**TASK TO COMPLETE**. Count the lines below that contain the string "screenshot", treating uppercase and lowercase as different. Reply with the number alone.

**SUPPLIED MATERIAL**.
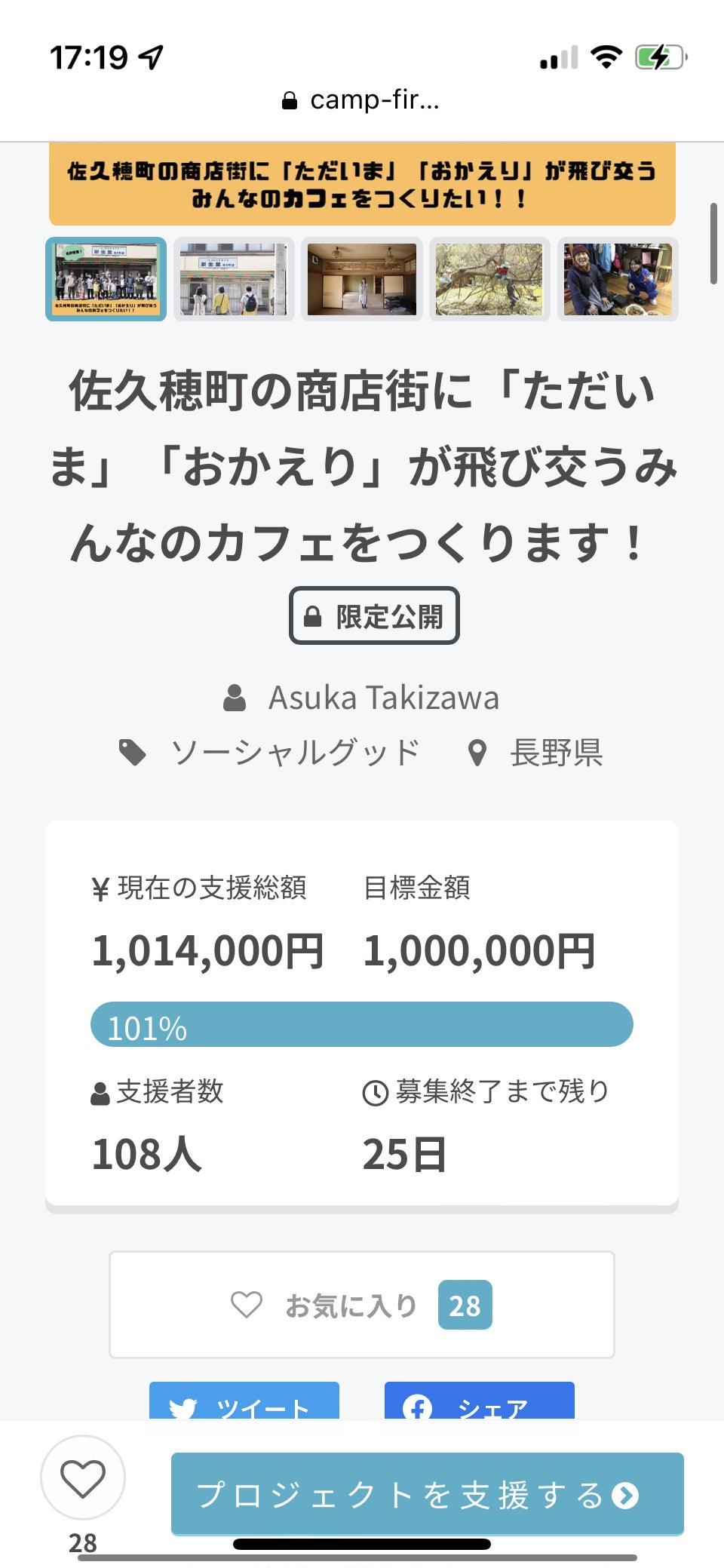Tap the round heart button at bottom left
This screenshot has width=724, height=1568.
coord(82,1478)
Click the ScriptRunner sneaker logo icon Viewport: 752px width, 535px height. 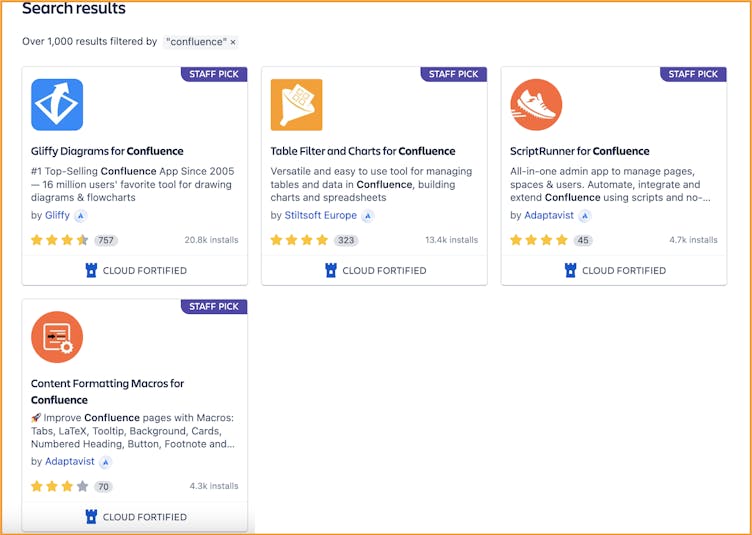536,105
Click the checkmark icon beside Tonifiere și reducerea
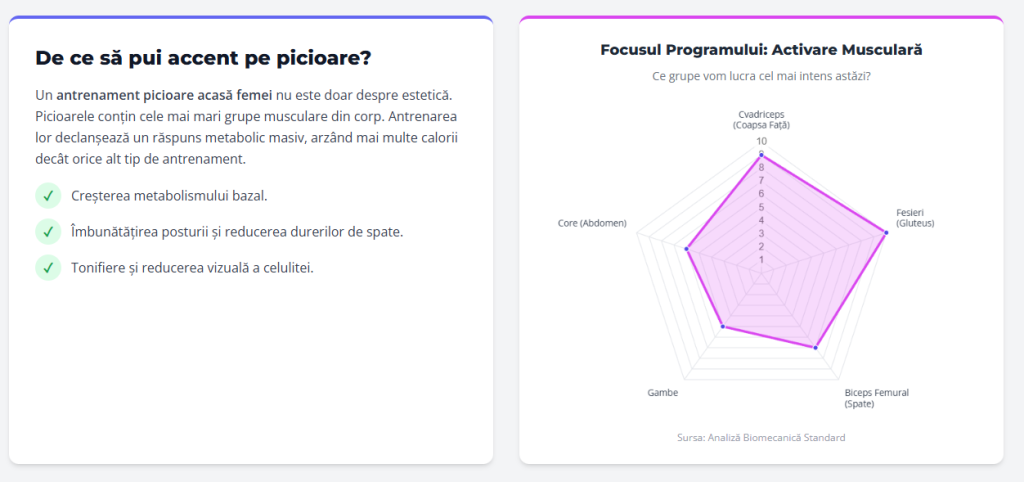Image resolution: width=1024 pixels, height=482 pixels. click(47, 267)
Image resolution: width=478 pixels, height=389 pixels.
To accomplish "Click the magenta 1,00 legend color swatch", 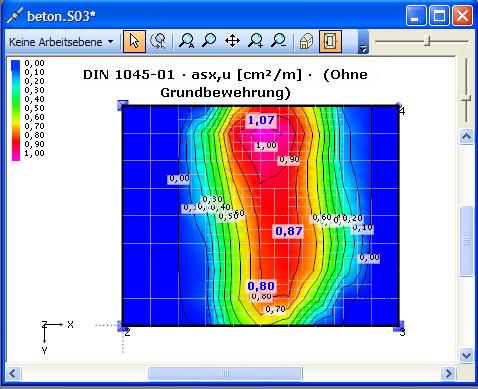I will [16, 154].
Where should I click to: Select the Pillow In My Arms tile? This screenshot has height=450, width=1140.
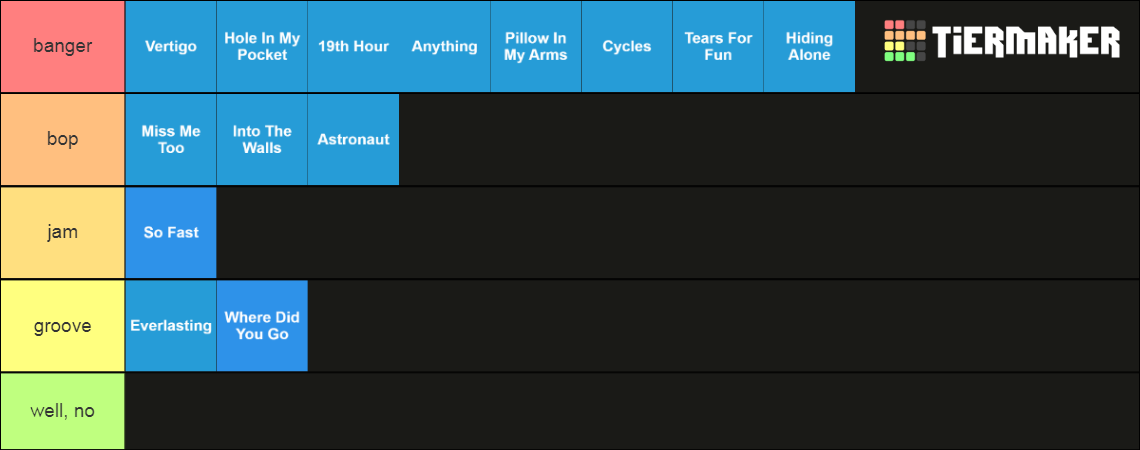(536, 47)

**THE SOLUTION**. 2